Tetot! Hal ini tak berlaku. Semua hari berjalan sama. Angka-angka terlewat begitu saja. kalau mencari makna bukan dari angka-angka berapa, tapi caranya menikmati angka-angka itu sehingga menjaid bermakna *ngomong ra jelas.
Sore itu huja. Aku bersama dressku yang cantik menembus rintik-rintik. Oh, sudah bukan rintik lagi kalau hampir membuatnya basah. Meninggalkan sebuah tempat. Besok hari yang luar biasa, seperti itu batinku. Melaju, sambil melambai tangan kepada masa lalu. Selamat tinggal kataku. Kemudian tanganku menengadah. Menikmati basah. Ikan ini mungkin hidup di air. Dan sekarang bisa memilih untuk menjadi licin dipegang. Ah, bisakah? Aku bertanya pada diriku sendiri.

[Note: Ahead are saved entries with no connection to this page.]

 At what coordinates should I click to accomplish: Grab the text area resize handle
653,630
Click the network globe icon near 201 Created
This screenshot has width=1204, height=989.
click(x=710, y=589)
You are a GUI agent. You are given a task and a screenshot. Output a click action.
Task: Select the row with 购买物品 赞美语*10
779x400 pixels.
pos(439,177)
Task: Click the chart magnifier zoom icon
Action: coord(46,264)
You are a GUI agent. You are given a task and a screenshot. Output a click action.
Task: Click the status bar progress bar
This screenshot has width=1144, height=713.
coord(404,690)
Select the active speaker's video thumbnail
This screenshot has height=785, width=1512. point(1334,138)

Sebelum itu, jalan menemukan aku dengan seorang perempuan. Berpapasan. Ia melepas soflens-nya karena takut terbawa air hujan yang jatuh. Aku menepuk-nepuk pundaknya. Ayo pulang ajakku. Dia hanya mengiyakan tanpa menatap. Dia masih cantik seperti dulu. Aku kalah karena dia lebih dahulu bersikap dewasa, sedang aku?

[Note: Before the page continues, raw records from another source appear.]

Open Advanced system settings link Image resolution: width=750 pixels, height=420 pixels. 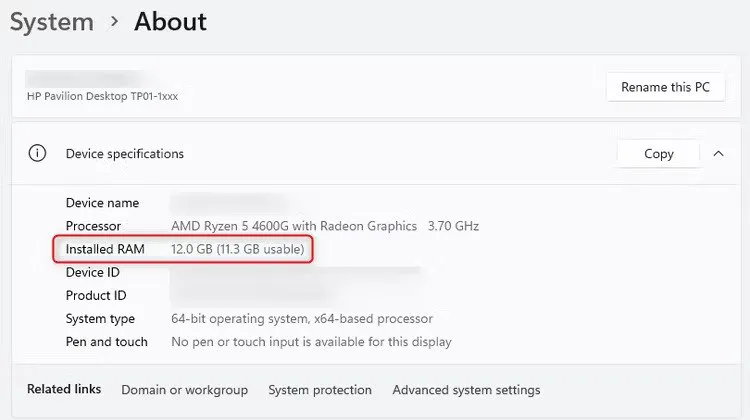(466, 390)
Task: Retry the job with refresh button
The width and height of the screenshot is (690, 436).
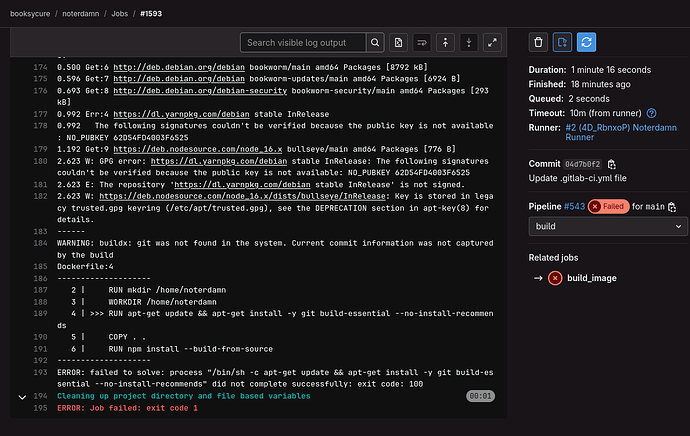Action: click(587, 42)
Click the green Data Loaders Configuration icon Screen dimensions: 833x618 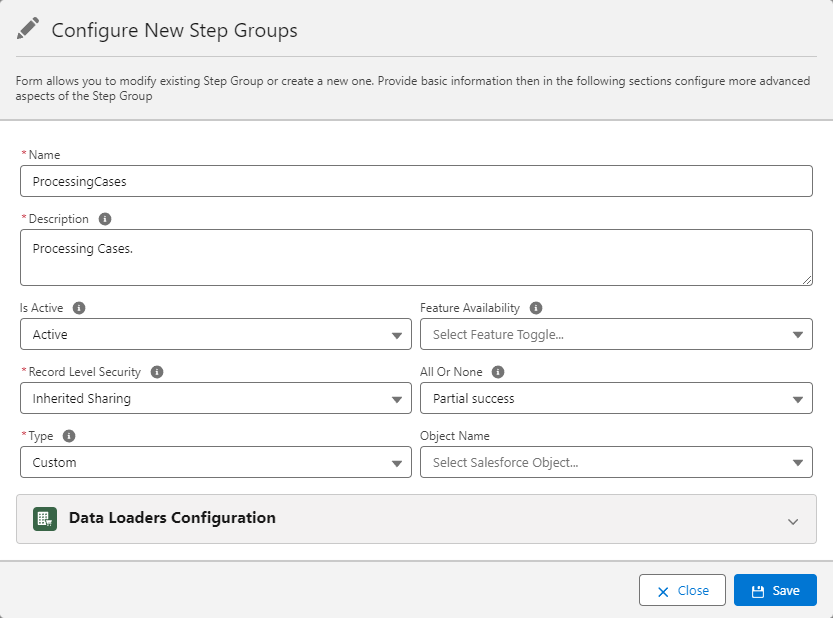(x=44, y=519)
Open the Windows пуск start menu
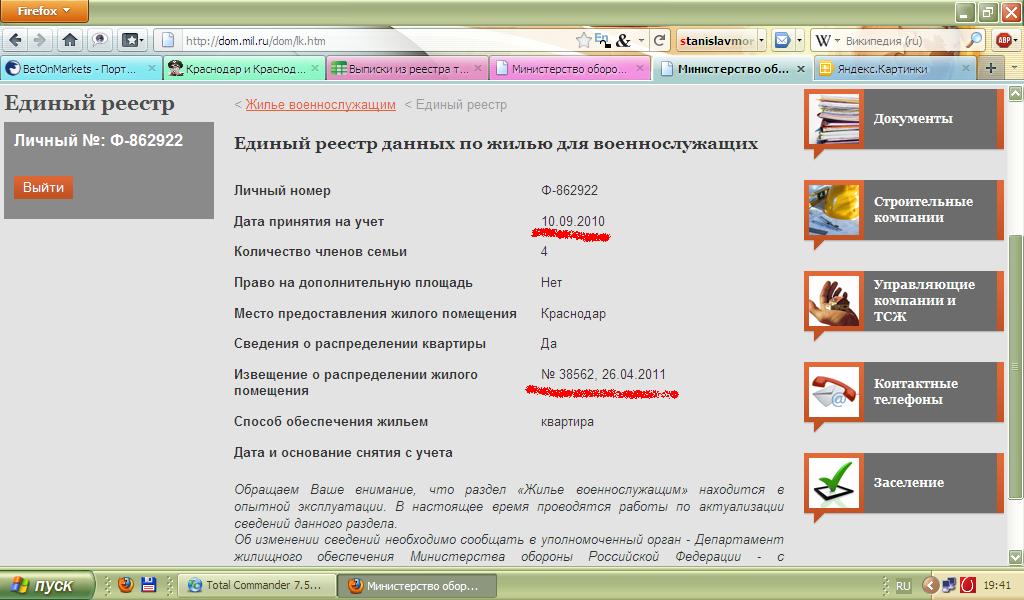The height and width of the screenshot is (600, 1024). [x=47, y=585]
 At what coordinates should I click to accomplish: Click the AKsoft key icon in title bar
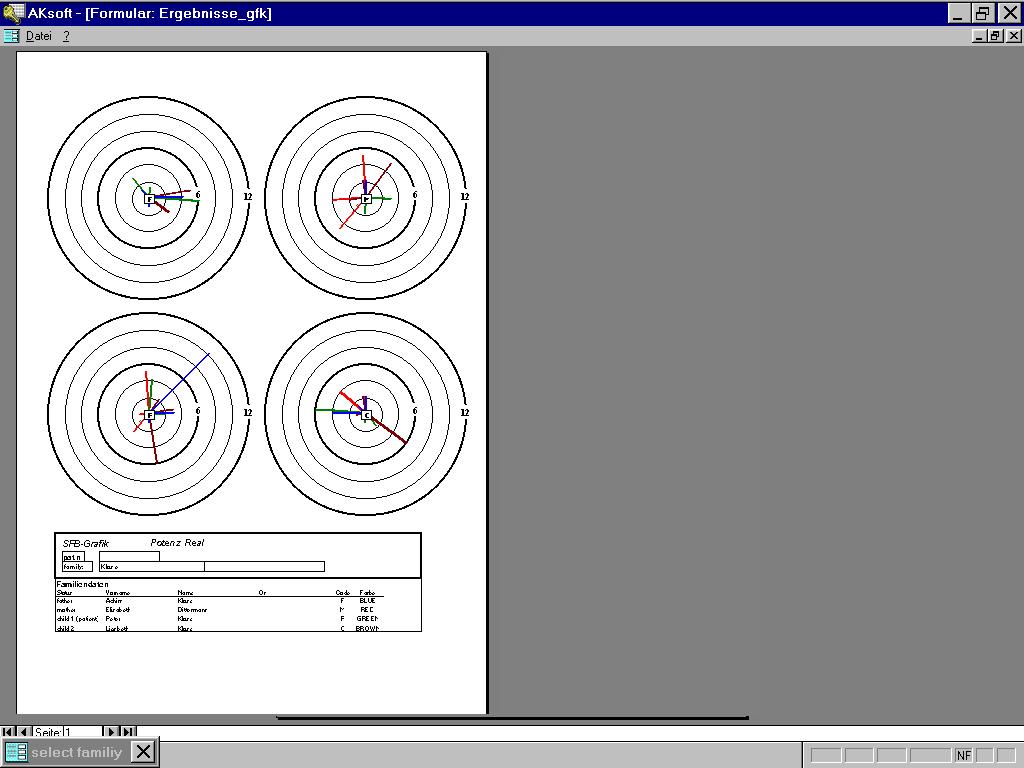13,13
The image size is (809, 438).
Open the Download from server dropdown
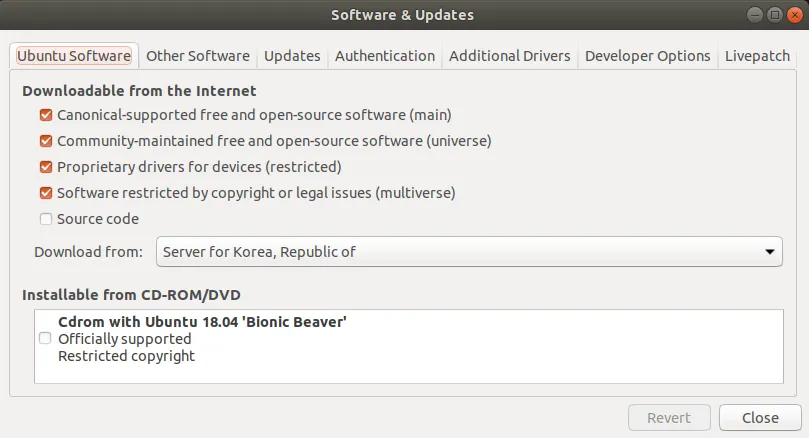[468, 252]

Selamat tinggal. Sudah kucukupkan kalaupun kita tak bisa bertemu tak apa. Toh buat apa.
“Telp no bla bla bla.”
Tersambung. Dan, jika ada sebuah penyakit baru, aku akan menamakannya penyakit rindu.

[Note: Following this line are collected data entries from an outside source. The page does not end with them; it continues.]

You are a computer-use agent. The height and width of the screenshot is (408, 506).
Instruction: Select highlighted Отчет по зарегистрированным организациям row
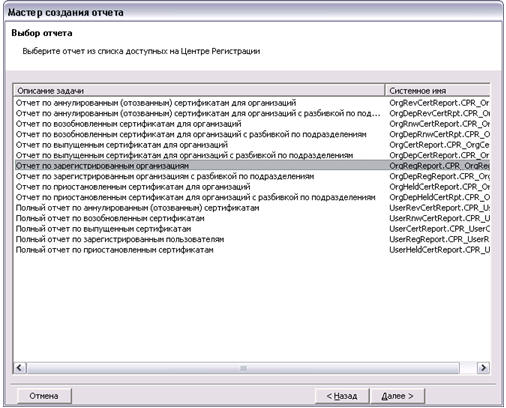coord(252,166)
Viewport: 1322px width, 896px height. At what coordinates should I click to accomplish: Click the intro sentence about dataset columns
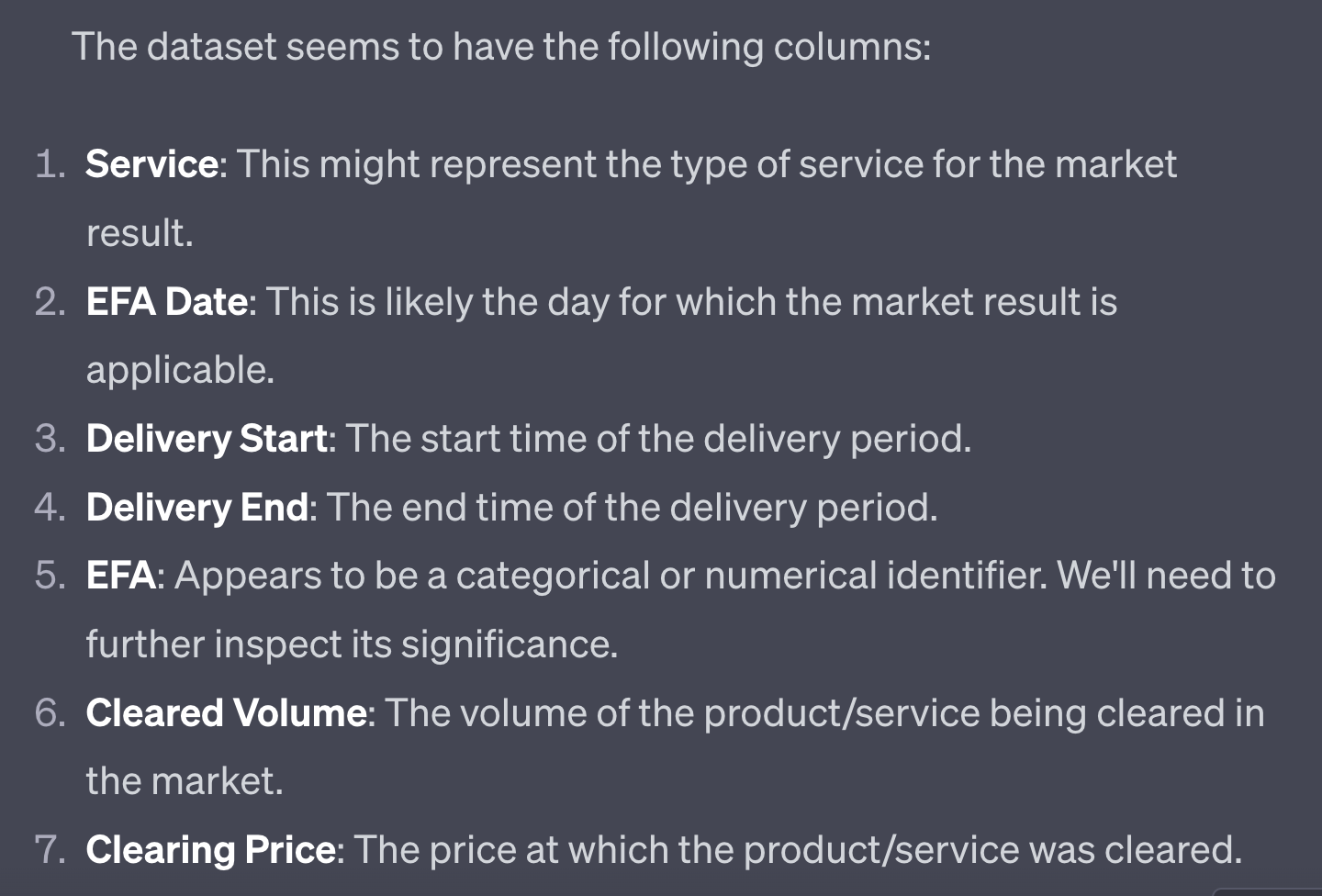(501, 47)
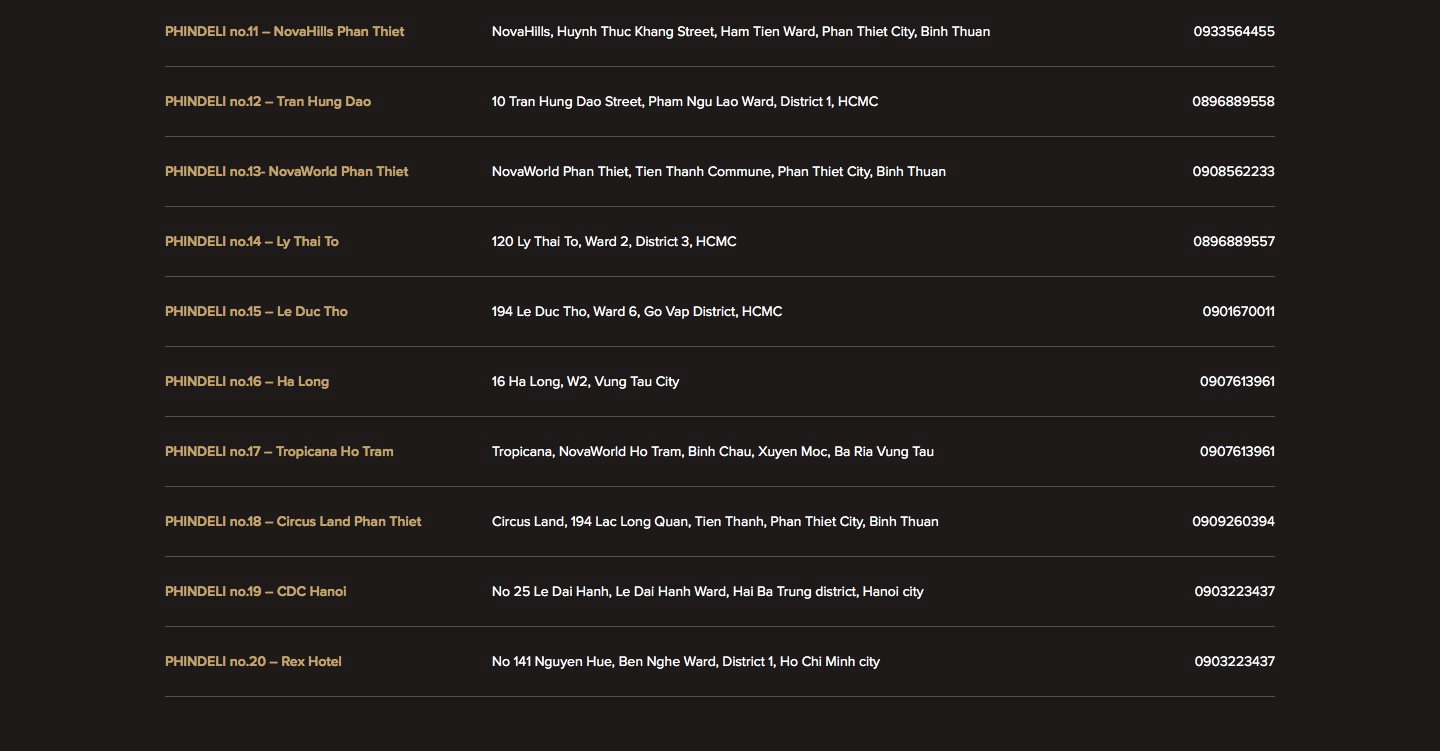The width and height of the screenshot is (1440, 751).
Task: Select the 120 Ly Thai To address text
Action: (614, 241)
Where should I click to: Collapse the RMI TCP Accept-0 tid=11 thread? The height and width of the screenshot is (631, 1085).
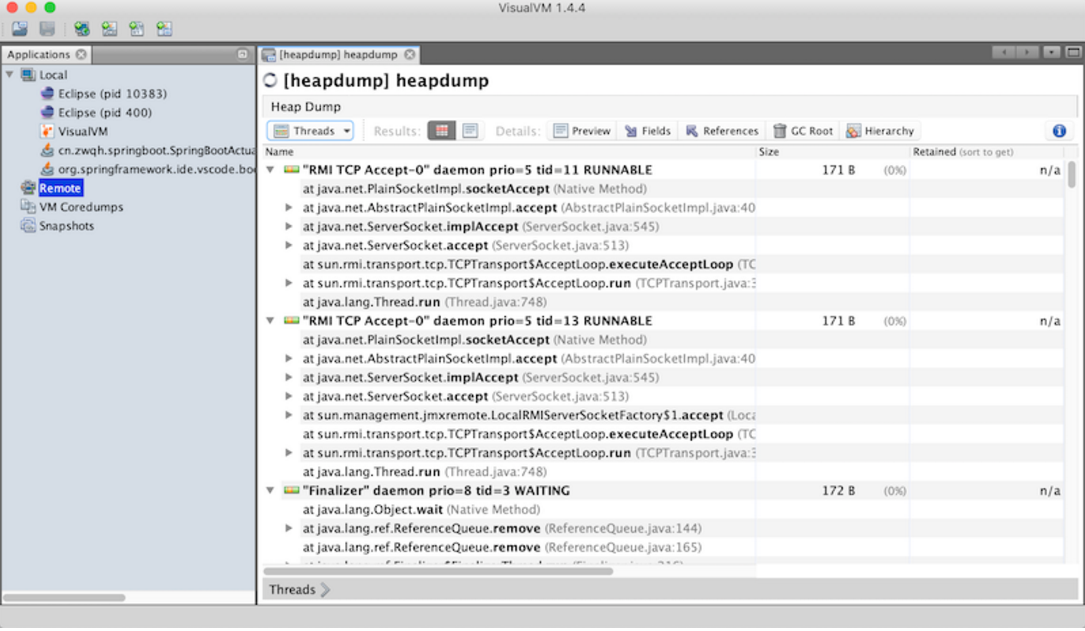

Yuk, kapan ketemu. Aku akan menjadi ikan yang berenang-renang. Tapi tak di airmu. Aku akan menjadi ikan yang licin. Hingga kamu susah menangkapmu.
Musim sudah hujan.
2 Desember. Ketika semuanya diketahui. Sejak kamu tempelkan kepala pada pundak. Sejak saat itu ikan menari dalam airmu. Tapi sekarang tidak.
“Wah, selamat berburu berita. Tak terasa sudah setahun.”
Selamat bergabung jurnalis muda!
Eh, Happy Anniversary!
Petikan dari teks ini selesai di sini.